** START Extracted text **

By Dr. Laura McGuire
Growing up, we’re all fed the same fairytale ending: We’ll find our person, they’ll offer us love and devotion, they’ll complete us, and together, we’ll settle into a life of fulfillment. From story books, to romantic comedies, to the arc of almost every book, romantic partnering is presented as the ideal.
Surprise, things aren’t that easy. Relationships end, divorce happens, and people get hurt. After a breakup, or even the death of a partner, those around us ask when we are going to put ourselves back out there. Because, of course, single people must be coupled in our society. It is seen as the ultimate goal that we all must work toward. If we counter by saying we aren’t interested in meeting anyone, people tell us not to worry, that there’s someone out there for us. And when we are partnered, our relationship is endlessly celebrated.
As queer people, we’re faced with a much smaller dating pool in general. While there are plenty of fish in the sea for straight folks, there are but a few fish in the lake (at best) or puddle (at worst) for us queers. Plus, if we don’t live near a metropolitan area, our options may even be dismal. On the flip side, if we no longer have any connection with our family of origin, we may crave partnership even more than our cishet peers.
But should dating, marriage, or partnership really be our end all be all? Or is this simply a notion forced upon us that needs to be further examined?
For some, the relationship journey is enough. Even if things fall apart, they feel that the process of loving and committing to another person was time well spent. They can look back with a feeling of gratitude even when things end poorly. But for others, we only feel disappointed and frustrated that our time, money, and mental energy was depleted for no tangible benefit.
I am one of the latter. I look back on all of my previous relationships and feel that they were all pointless losses. Resources that could have been put into myself were wasted on others. Yes, we had some happy memories, but I have equally happy memories with family and friends—without the bitter or uncomfortable feelings of loss.
Everything in life is a cost/benefit analysis. Is the effort worth the potential reward? This year, I finally accepted that no matter how much I love connection and commitment, dating just does not give me the fulfillment I need to continue to expend the energy. I know others feel this way too but, because dating and relationships are seen as a vital part of life, seldom speak up.

** END Extracted text **
** START Extracted material **

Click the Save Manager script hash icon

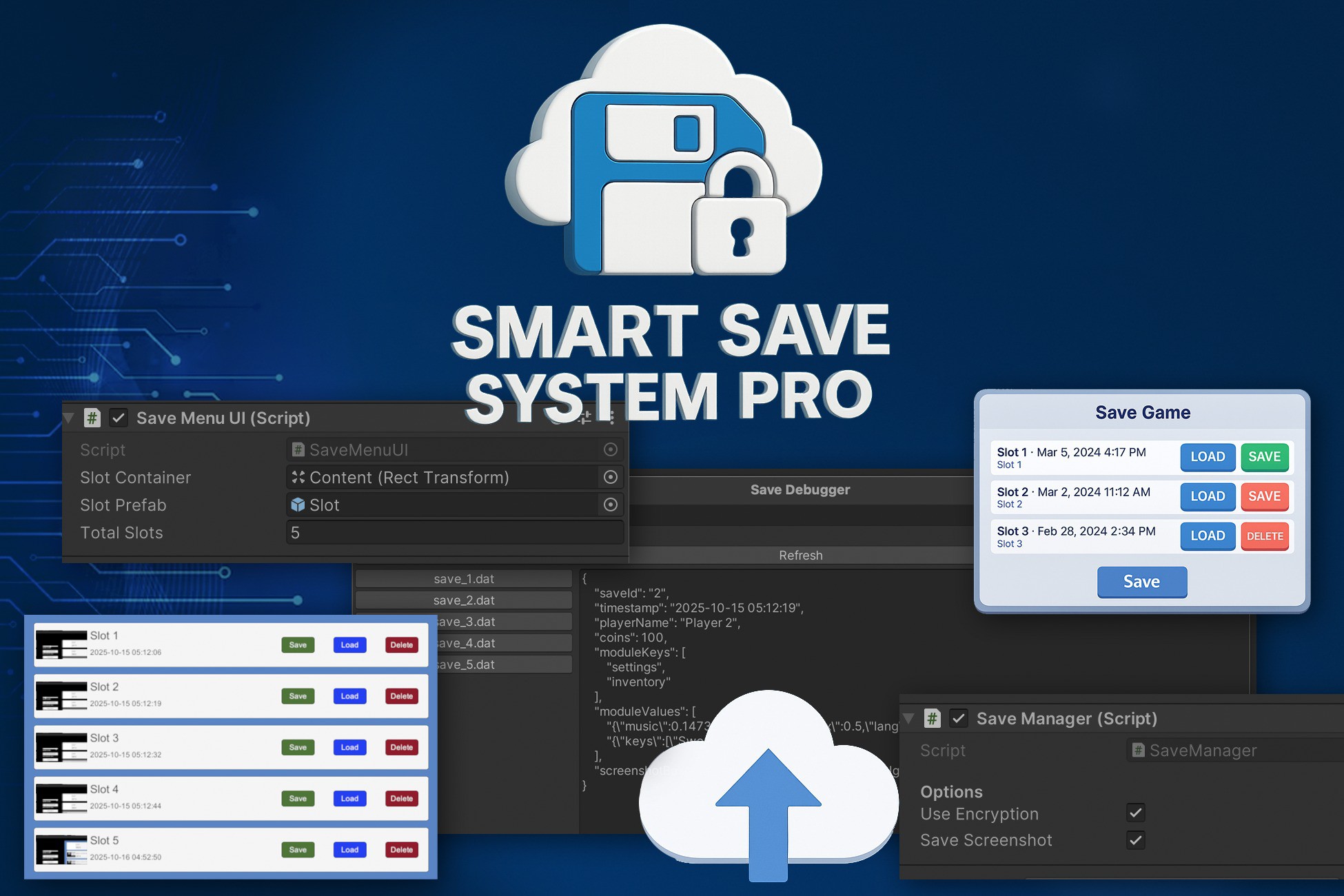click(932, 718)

** END Extracted material **
** START Extracted material **

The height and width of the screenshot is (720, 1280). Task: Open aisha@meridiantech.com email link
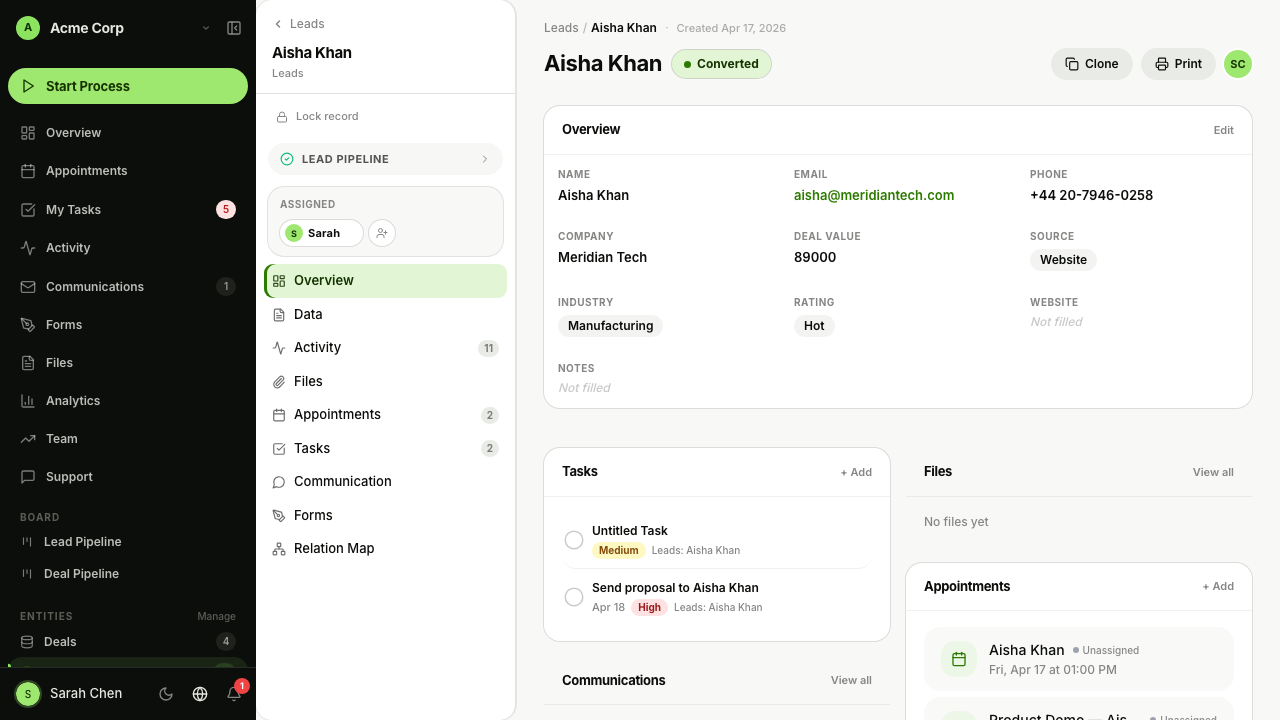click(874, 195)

** END Extracted material **

__What to work on__: From the essay on dating and partnership, transcribe word for word the passage that begins with the words containing "As queer people, we’re" and ends with "our cishet peers.".

__Solution to the problem__:
As queer people, we’re faced with a much smaller dating pool in general. While there are plenty of fish in the sea for straight folks, there are but a few fish in the lake (at best) or puddle (at worst) for us queers. Plus, if we don’t live near a metropolitan area, our options may even be dismal. On the flip side, if we no longer have any connection with our family of origin, we may crave partnership even more than our cishet peers.